For purposes of the study, Murayama and his team defined motivation as having three distinct components: intrinsic motivation, or the willingness to engage in a task for its inherent pleasure and satisfaction; extrinsic motivation, driven by expected short-term benefits (e.g., good grades); and perceived control, or the level of expectation that one's efforts will produce a desired outcome.

While the study acknowledged that initial levels of achievement among children in the study were related to intelligence, the level of motivation and the use of cognitive strategies were better predictors of growth over time for academic success. The researchers concluded that intrinsic motivation, in particular, was key, stating that the trait "seems ideally suited to benefit enduring, long-term learning."

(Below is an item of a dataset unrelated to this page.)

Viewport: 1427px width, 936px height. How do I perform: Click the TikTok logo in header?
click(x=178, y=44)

Classroom innovators are also discovering how programs that foster intrinsic motivation can make a huge difference in academic success. Select schools in the northeastern U.S. are engaging in what is known as "deeper learning," wherein normal classroom studies are supplemented with group projects that elaborate on current curriculum, often spanning multiple subject areas.

Administrators are finding that such programs help students to believe in their capacity to learn. Once they understand that they can achieve through effort, they will keep trying. As they succeed in learning, they find the joy and self-satisfaction that comes from mastering new skills. The approach mirrors what Stanford University psychologist Carol Dweck, in her landmark book Mindset, says: that a growth mindset, rather than a fixed mindset, is essential to personal development.

So how do we sustain this new-found intrinsic motivation in our children? What drives some individuals naturally to persevere?

Intrinsic motivation is propelled by emotion. Examine a person's personal ambition to succeed and you will always find an attitude or experience--perhaps several--that drives it. Children need this "emotional fuel" to propel them towards mastery, overcoming the many obstacles and setbacks they encounter along the way. Without emotional fuel, they easily give up when the going gets rough.

Emotional fuel is generated when we experience a moment or event that changes us at our core. It is formed either through positive experiences, such as when we receive inspiration, kindness, or love, or through negative experiences resulting from extreme adversity, disappointment, or loss. Newly created fuel can drive a person in multiple ways: to overcome hardship when subjected to adversity; to prove oneself and be recognized, even after repeated indignities and humiliations; or to survive when our lives are continuously threatened.

For children in urban areas, loss is a familiar part of life. These kids are often filled with the kind of emotional fuel that, without intervention, can channel itself into destructive attitudes and actions. Without opportunities to taste success, they don't know how to direct that energy in a positive fashion. As a result, they are likely to expend their "fuel" in entrenched habits of disruptive behavior, confrontation, violence, and crime.

But we can change that. When inner-city students are offered a vehicle that allows them to take ownership and control over the learning process, when they are vitally engaged, when they can experience success in immediate as well as short-term and long-term goals, that negative energy can be funneled into productive pursuits.

As parents and educators, we have the ability to influence that kind of positive, intrinsic motivation. Methods and tools exist to give these children a taste of success; self-directed online learning, for one, used as a classroom supplement, allows kids to get immediate feedback in a fun, familiar, and structured environment. We need to encourage the use of techniques like these as a regular part of the educational process.

If children--especially those in urban areas--are provided with the means to transform their emotional fuel into resolve and positive action, our national drive for academic excellence will have taken a major step. In an era when competition for jobs and resources occurs on a global scale, these wellsprings of personal success mustn't be squandered.